*** Information ***
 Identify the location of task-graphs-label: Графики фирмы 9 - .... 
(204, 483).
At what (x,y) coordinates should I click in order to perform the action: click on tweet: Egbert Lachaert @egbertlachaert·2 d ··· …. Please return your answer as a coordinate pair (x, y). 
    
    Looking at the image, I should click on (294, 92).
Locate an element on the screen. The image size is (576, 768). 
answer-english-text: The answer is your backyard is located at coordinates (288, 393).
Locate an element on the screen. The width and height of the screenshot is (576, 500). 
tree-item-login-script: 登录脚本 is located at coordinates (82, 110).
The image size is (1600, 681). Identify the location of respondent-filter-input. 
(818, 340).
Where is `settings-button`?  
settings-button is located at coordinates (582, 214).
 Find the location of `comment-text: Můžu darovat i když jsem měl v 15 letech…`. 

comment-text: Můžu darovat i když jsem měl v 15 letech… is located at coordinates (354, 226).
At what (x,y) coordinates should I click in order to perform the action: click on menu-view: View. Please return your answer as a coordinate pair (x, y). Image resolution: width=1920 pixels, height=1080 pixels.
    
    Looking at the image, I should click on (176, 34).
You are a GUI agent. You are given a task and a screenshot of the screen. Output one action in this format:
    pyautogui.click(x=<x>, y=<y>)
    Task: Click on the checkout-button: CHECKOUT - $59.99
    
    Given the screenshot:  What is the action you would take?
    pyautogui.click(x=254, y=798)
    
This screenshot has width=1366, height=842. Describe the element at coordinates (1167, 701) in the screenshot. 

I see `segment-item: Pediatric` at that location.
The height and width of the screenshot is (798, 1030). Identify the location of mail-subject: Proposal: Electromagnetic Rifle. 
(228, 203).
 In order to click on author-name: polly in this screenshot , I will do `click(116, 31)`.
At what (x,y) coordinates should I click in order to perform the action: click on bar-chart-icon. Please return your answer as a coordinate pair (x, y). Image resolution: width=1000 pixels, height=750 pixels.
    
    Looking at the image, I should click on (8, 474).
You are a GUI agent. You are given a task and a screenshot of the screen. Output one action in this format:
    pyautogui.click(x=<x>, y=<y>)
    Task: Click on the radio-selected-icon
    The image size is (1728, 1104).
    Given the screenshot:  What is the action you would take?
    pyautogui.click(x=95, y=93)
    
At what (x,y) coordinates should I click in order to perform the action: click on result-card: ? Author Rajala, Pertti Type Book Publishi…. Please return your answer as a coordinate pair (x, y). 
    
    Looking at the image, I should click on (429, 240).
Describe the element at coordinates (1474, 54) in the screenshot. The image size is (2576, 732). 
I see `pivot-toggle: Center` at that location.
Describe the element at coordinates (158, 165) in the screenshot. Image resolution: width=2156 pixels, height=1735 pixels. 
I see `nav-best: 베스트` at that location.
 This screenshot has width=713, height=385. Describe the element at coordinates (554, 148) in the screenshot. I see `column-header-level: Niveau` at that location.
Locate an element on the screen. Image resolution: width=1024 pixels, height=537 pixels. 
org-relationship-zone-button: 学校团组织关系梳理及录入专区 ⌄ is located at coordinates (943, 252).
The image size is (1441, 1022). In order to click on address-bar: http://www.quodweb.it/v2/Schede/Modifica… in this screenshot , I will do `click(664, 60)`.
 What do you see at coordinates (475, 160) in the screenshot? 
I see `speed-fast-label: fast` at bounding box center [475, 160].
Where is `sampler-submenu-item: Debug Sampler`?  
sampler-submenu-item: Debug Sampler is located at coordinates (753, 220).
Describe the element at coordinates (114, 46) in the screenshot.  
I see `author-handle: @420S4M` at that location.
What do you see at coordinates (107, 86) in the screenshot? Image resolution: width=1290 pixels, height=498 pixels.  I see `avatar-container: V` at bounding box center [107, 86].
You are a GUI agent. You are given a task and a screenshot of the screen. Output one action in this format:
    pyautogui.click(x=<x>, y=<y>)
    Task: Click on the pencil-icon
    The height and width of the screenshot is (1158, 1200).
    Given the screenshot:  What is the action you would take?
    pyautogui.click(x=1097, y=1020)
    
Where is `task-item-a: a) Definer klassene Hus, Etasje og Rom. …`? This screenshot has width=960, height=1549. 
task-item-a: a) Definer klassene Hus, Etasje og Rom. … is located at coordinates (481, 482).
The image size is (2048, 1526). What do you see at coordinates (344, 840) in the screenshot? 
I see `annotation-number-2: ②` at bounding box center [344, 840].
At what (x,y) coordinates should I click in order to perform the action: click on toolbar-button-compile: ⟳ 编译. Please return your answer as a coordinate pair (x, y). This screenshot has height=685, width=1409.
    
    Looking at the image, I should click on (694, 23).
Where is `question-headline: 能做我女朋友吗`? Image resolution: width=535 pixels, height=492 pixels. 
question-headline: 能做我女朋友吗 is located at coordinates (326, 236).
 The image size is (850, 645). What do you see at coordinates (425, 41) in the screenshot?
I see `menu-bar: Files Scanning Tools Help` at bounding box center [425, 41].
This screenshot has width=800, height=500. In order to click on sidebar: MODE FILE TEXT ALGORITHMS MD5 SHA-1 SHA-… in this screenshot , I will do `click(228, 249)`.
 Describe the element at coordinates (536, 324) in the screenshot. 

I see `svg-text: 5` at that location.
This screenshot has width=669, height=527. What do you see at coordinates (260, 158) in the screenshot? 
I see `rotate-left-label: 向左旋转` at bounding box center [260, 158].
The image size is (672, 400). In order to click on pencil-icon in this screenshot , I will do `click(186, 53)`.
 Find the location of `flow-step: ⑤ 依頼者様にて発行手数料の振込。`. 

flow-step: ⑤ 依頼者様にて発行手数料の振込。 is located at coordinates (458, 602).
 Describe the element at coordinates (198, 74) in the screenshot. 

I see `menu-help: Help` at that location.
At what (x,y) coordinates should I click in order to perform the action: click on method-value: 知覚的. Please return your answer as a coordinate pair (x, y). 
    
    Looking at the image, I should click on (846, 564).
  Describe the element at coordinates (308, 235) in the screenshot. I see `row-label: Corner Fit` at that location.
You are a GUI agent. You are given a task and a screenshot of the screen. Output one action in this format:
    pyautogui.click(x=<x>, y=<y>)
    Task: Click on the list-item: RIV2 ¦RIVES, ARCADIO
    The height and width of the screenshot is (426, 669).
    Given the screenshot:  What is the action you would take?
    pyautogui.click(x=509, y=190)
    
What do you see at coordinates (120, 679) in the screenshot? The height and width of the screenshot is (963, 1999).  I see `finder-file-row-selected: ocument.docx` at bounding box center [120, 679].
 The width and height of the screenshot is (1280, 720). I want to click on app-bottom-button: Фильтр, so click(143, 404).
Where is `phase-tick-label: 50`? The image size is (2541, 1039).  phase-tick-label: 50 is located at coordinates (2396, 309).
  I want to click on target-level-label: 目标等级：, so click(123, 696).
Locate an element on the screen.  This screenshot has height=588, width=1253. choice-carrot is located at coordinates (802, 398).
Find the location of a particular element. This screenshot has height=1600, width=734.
*** End of Information ***
● **Exercise directions**
Copy the rows word for word, from the line with "Describe the element at coordinates (158, 165)" to the line with "This screenshot has width=713, height=385.".

● **Completed task**
Describe the element at coordinates (158, 165) in the screenshot. Image resolution: width=2156 pixels, height=1735 pixels. 
I see `nav-best: 베스트` at that location.
 This screenshot has width=713, height=385. Describe the element at coordinates (554, 148) in the screenshot. I see `column-header-level: Niveau` at that location.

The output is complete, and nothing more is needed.